#1105953 in eBooks 2013-12-27 2013-12-27File Name: B00GWSY2IK
4 of 4 people found the following review helpful. This is the one to read if you want to be "lucky"By LeeI have worked in institutional funds management for 35 years, on both the sell side as a financial engineer, and on the buy side as a portfolio manager. Early on I managed a team that created one of the first VAR systems, and later I learned why a good VAR model is necessary, but not sufficient, to understand the risks embedded in your portfolio. Security price changes are not distributed noFrom the Back CoverInvestors know that just one severe market shock may be terminal for a financial plan. To retain a portfolio's hard-won value, asset managers need to supplement traditional risk management paradigms with a forward-thinking, "just-in-case" strategy.
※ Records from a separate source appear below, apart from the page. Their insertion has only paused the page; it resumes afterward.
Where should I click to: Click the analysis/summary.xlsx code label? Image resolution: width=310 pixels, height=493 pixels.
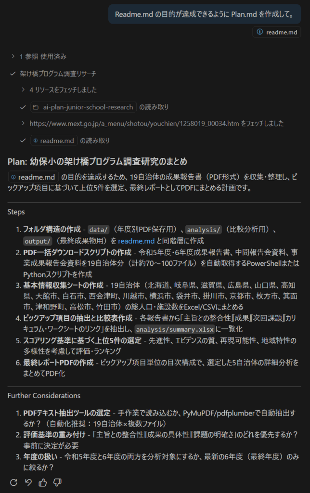pyautogui.click(x=175, y=329)
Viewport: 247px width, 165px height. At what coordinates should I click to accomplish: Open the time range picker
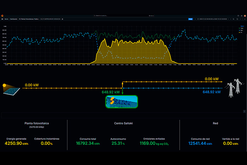click(x=213, y=19)
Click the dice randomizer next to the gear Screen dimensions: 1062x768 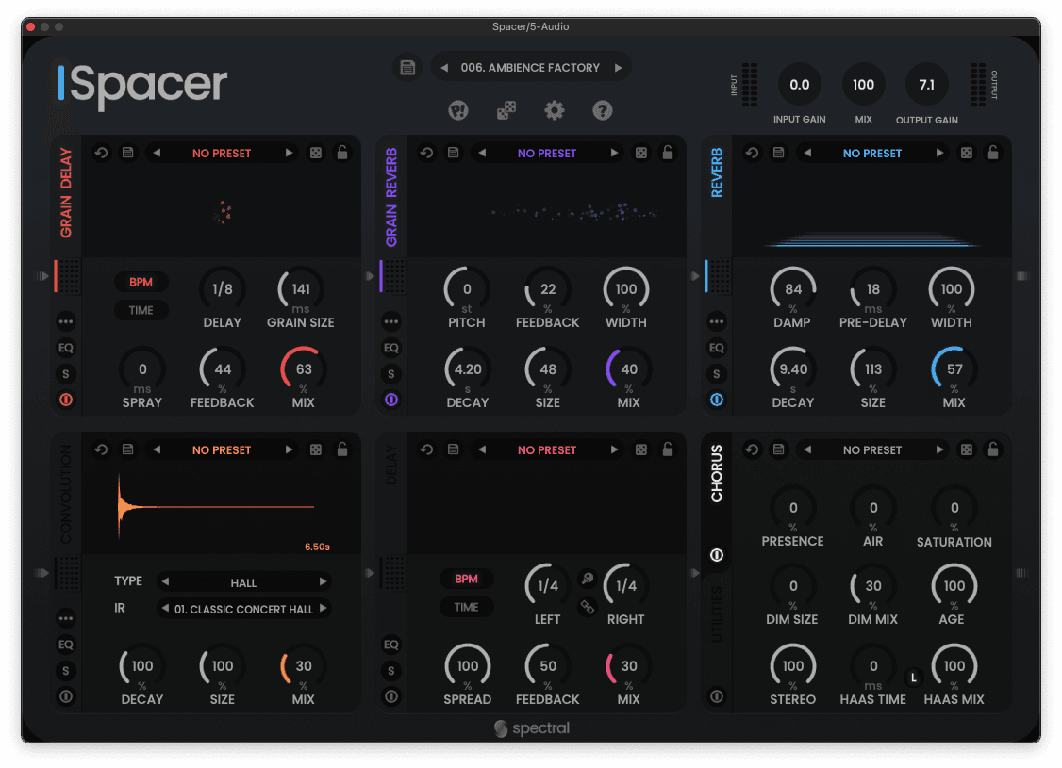[506, 110]
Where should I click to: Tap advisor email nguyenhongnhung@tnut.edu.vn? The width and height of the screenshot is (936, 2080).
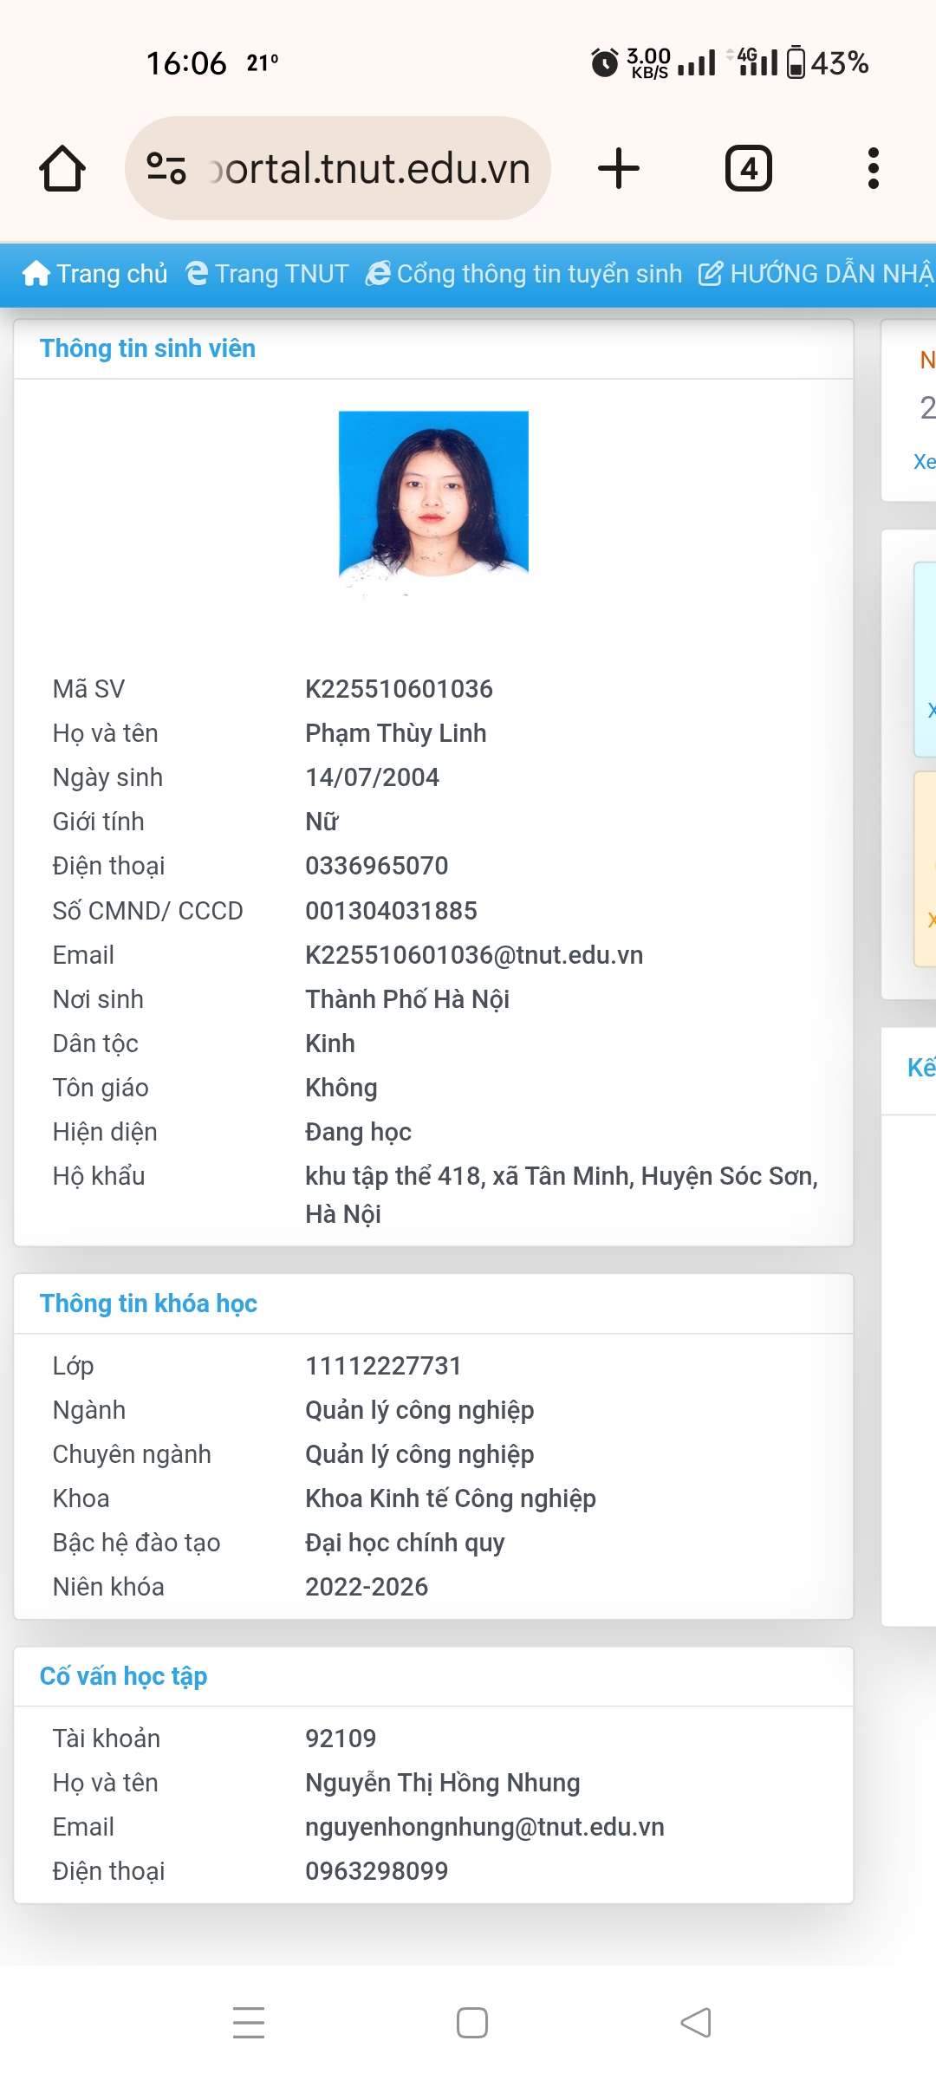click(484, 1827)
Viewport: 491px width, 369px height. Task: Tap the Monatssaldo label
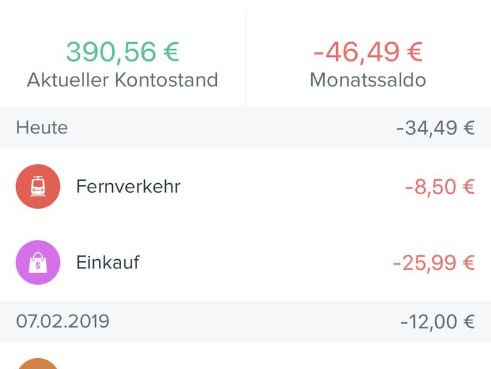[368, 80]
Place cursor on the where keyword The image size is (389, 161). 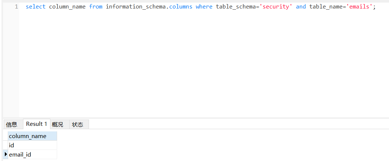[204, 7]
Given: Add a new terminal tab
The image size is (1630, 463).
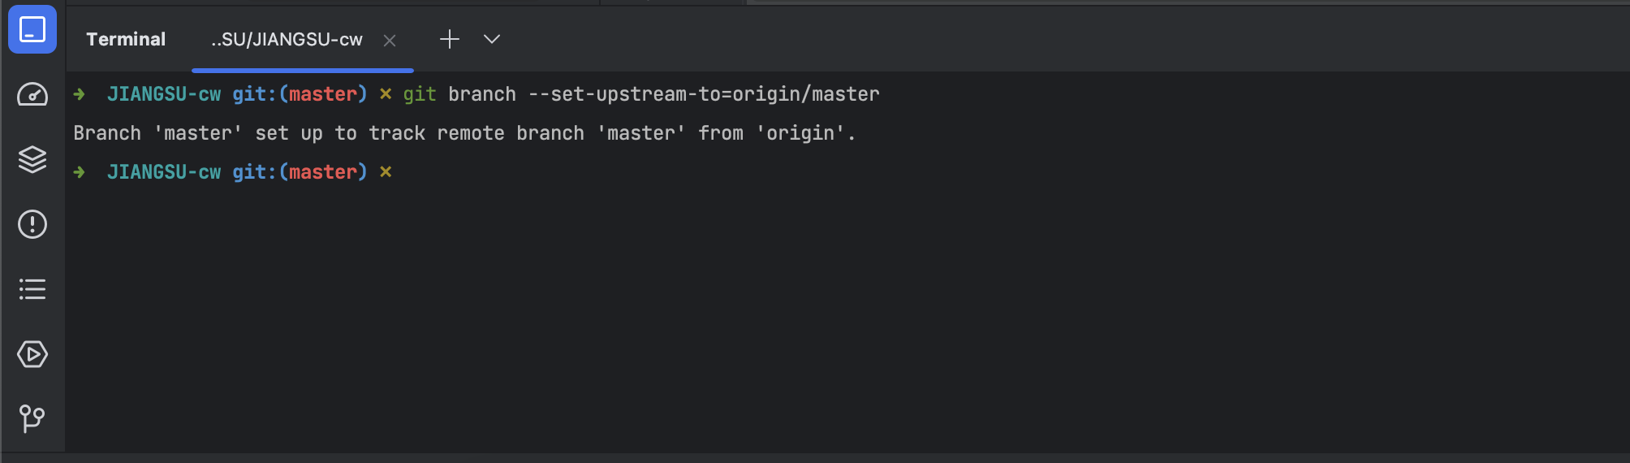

The answer is Tail Risk Hedging"TAIL RISKS" originate from the failure of mean reversion and the idealized bell curve of asset returns, which assumes that highly probable outcomes occur near the center of the curve and that unlikely occurrences, good and bad, happen rarely, if at all, at either "tail" of the curve. Ever since the global financial crisis, protecting investments against these severe tail events has become a priority for investors and money managers, but it is something Vineer Bhansali and his team at PIMCO hav... [PDF.mu92] TAIL RISK HEDGING: Creating Robust Portfolios for Volatile Markets (Professional Finance Investment) Rating: 3.77 (642 Votes)
You can specify the type of files you want, for your gadget.TAIL RISK HEDGING: Creating Robust Portfolios for Volatile Markets (Professional Finance Investment) | Vineer Bhansali. A good, fresh read, highly recommended.